-- YOUR ASSIGNMENT --
Taking the entries below, transcribe only the lines starting with the one with "Screen dimensions: 909x609" and going on through the one with "the key register", exactly as written, without the pictures.

-- MATERIAL FOR THIS EXERCISE --
□ □ □ □ □
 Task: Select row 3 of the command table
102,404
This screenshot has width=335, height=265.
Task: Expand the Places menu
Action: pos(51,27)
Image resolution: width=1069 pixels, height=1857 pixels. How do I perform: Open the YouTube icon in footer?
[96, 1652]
□ □ □ □ □
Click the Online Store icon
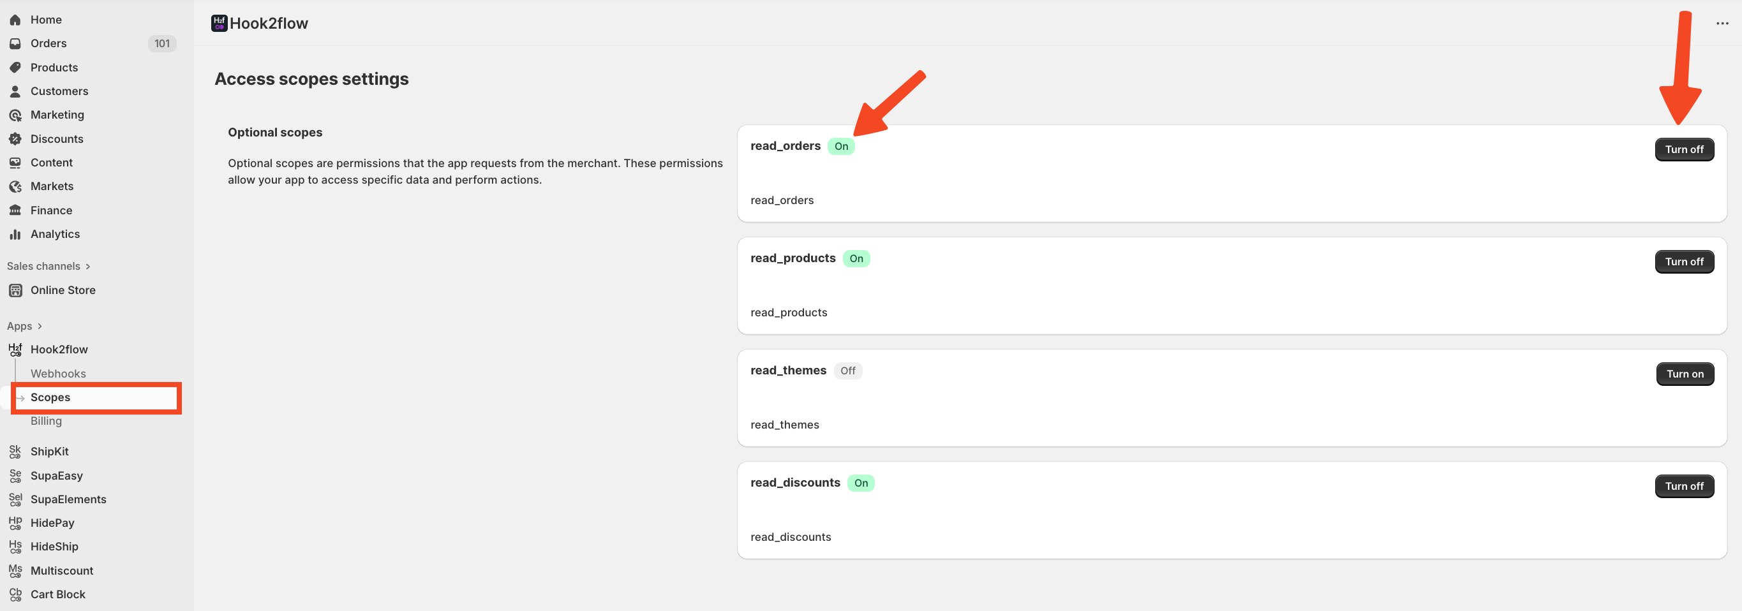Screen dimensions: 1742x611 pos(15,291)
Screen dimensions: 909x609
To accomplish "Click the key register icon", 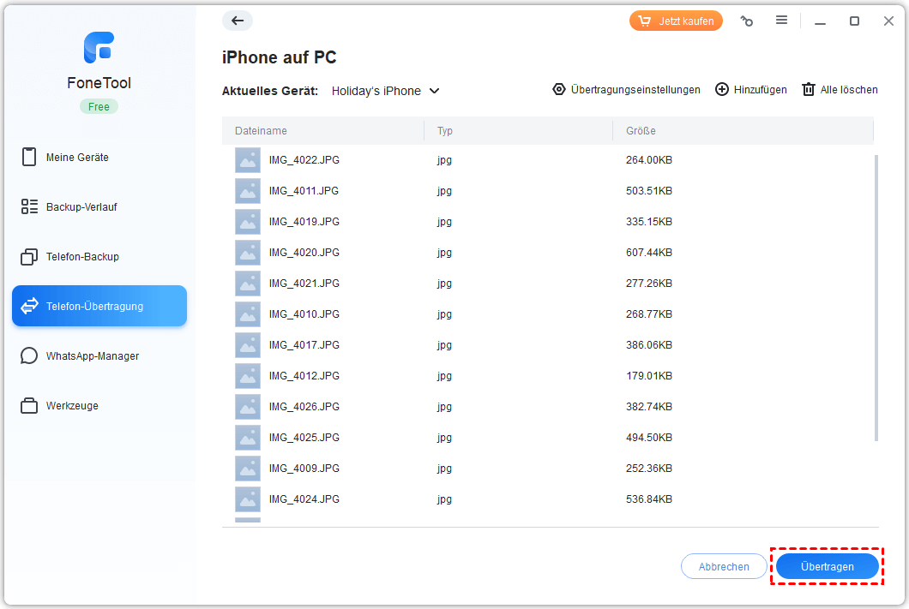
□ □ □ □ □
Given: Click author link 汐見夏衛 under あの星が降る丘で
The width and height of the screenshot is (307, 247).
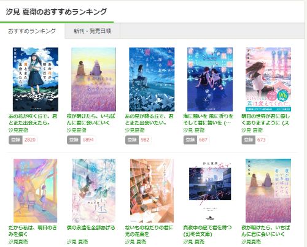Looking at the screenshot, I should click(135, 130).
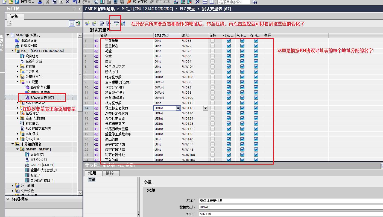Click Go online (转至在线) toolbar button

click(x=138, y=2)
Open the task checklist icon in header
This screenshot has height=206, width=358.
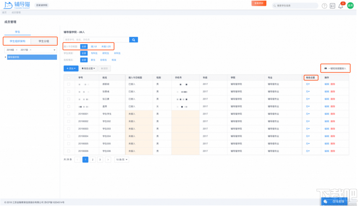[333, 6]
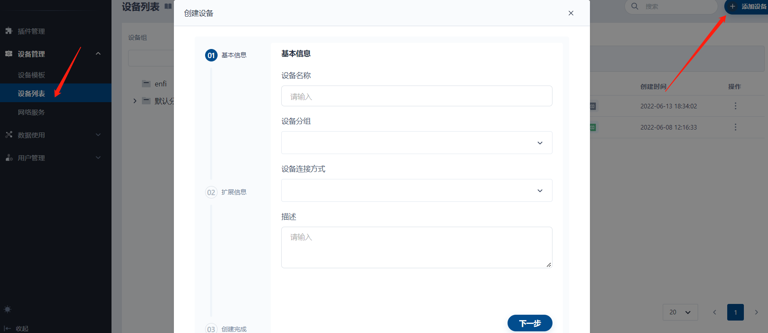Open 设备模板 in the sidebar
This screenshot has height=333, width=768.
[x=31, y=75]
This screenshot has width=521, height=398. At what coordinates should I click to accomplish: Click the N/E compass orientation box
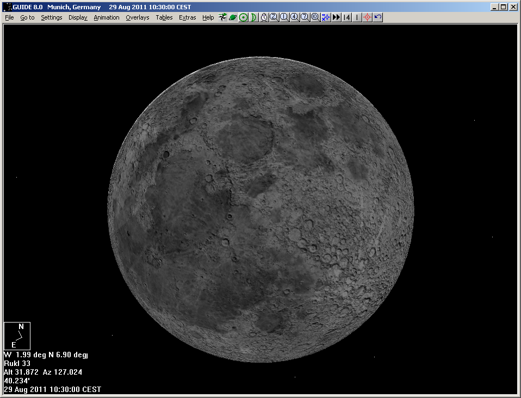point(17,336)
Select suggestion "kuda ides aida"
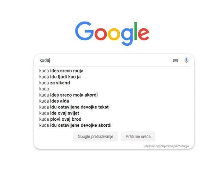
□ □ □ □ □
-- SOLUTION FOR THIS TASK --
Screen dimensions: 909x609
To accomplish "Click the key register icon", 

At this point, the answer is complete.